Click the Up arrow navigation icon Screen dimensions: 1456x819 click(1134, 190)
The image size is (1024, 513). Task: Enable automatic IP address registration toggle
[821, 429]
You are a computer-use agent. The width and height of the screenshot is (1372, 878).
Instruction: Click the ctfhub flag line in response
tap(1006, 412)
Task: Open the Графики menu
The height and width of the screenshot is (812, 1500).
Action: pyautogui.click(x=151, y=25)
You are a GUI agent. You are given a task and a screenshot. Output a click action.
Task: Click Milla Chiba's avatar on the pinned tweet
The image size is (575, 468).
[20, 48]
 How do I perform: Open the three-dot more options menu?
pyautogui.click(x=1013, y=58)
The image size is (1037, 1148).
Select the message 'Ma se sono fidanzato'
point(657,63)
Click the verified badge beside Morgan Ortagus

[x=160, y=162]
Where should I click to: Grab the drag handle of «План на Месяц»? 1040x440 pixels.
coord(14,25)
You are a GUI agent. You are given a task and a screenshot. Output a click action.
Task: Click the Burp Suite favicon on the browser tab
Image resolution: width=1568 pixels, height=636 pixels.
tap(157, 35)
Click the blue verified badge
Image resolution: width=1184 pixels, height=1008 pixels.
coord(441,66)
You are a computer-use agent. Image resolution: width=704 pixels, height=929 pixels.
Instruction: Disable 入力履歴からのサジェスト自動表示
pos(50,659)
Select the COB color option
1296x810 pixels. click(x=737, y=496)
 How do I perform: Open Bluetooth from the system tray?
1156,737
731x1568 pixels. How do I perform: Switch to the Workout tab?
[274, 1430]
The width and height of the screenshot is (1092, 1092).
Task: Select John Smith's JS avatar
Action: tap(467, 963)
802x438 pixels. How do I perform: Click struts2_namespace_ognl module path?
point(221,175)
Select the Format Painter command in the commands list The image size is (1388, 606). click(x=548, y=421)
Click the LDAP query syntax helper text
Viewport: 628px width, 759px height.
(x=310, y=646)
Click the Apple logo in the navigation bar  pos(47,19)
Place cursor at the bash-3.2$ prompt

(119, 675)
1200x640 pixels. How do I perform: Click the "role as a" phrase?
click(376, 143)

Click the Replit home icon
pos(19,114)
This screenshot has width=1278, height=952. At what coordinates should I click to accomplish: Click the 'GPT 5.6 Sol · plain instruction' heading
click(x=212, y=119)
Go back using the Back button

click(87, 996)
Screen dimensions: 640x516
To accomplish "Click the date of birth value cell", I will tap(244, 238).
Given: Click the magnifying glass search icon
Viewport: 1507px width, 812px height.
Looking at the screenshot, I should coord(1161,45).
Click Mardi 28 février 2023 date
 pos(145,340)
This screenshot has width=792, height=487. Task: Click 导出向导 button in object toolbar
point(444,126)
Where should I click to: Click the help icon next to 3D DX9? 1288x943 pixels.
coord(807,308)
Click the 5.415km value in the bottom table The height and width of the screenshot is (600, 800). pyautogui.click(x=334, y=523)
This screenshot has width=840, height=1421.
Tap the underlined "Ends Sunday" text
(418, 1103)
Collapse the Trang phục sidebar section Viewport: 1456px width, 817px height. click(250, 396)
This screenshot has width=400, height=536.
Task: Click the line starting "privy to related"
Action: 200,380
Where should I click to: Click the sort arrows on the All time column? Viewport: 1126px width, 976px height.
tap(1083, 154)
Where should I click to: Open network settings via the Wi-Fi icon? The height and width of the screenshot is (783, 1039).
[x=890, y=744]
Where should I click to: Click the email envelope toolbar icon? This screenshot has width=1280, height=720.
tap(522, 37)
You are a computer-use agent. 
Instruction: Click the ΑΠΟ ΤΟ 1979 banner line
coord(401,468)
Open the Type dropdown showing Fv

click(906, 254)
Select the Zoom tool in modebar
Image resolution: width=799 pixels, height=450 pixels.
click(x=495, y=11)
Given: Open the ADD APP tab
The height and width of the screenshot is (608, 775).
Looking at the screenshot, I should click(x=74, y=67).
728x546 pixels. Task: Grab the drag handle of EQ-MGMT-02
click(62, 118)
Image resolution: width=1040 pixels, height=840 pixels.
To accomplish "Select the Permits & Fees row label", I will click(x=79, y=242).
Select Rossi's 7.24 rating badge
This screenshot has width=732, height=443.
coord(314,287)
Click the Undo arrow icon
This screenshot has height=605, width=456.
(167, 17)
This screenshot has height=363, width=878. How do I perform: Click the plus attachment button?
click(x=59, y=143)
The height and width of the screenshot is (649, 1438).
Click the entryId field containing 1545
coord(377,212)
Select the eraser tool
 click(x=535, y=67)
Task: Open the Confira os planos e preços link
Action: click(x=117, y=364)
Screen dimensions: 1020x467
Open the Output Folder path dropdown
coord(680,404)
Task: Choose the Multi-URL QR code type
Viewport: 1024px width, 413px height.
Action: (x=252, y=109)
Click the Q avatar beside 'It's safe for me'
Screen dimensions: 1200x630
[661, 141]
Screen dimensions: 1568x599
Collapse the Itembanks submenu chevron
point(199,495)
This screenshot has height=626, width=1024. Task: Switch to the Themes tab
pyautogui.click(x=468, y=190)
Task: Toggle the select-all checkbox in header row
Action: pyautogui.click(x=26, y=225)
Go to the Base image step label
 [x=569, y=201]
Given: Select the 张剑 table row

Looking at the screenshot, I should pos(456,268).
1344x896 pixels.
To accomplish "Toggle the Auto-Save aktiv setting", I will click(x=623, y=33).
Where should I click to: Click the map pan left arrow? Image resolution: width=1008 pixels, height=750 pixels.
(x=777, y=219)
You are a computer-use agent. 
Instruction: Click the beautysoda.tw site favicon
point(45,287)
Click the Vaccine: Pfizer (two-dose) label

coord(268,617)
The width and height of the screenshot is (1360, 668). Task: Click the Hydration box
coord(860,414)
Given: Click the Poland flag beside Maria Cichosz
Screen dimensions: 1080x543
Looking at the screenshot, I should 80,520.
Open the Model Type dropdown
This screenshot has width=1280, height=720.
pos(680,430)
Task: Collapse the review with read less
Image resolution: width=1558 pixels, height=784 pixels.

================

# Exercise objective
The answer should be one number only: how many lines in the listing hold "computer".

# Written solution
4